News Feature | March 11, 2015

Providers To Use Tech For Chronic Care Management

Katie Wike

By Katie Wike, contributing writer

future-medicine

With CMS now reimbursing providers who actively manage the care of their patients who have two or more chronic conditions, a survey shows many providers plan to use health IT to meet the requirements.

On January 1, CMS began offering reimbursement for providers who actively manage care delivery for Medicare patients who have two or more chronic conditions. According to mHealth News, providers who wish to be reimbursed must use a certified EHR, have patient consent, and deliver five core care management services and at least 20 minutes of non-face-time follow-up care outside the office each month.

The words “non-face-time” and “outside of the office” are encouraging providers to turn to telehealth technology including home-based monitoring tools and video conferencing.

“Medicare beneficiaries got an important treat for home care of chronic care management, remote patient monitoring of chronic conditions, and other services when provided via telehealth,” Jonathan Linkous, CEO of the American Telemedicine Association said, according to mHealth News. “It has been a long time coming, but this rulemaking signals a clear and bold step in the right direction for Medicare. This allows providers to use telemedicine technology to improve the cost and quality of healthcare delivery.”

A Kryptiq survey found that, of the providers they asked, 76 percent said they would organize and structure to meet chronic care management program requirements within the next six months. When they asked how many would try to meet the program requirements in 12 months, 92 percent said they would.

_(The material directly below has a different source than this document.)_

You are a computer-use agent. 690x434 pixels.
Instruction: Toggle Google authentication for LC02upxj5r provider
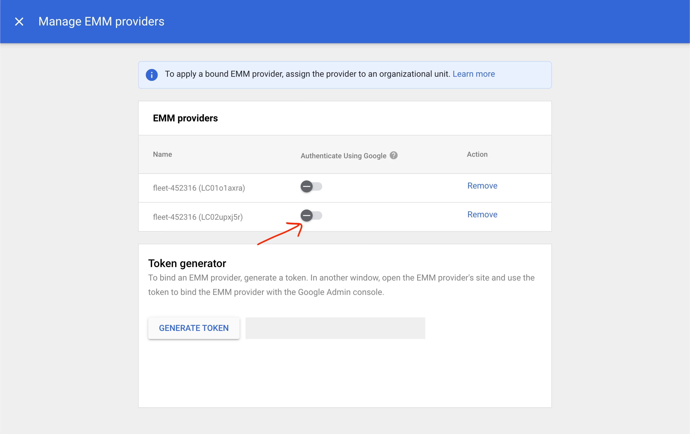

“It can be tough to hear that your EHR implementation, the result of much organizational blood, sweat, and tears, is inadequate for emerging models of value-based care such as chronic care management,” stated Malcolm Costello, General Manager of Population Health at Kryptiq.

“Fortunately, many providers are already extending their staff into care coordination activities in pursuit of other value-based initiatives such as pay for performance or patient-centered medical home. We are committed to providing them with purpose-built, affordable health IT that extends their EHR investment, leverages existing staff and outreach activities, and ensures the reimbursement requirements are met to enable program billing.”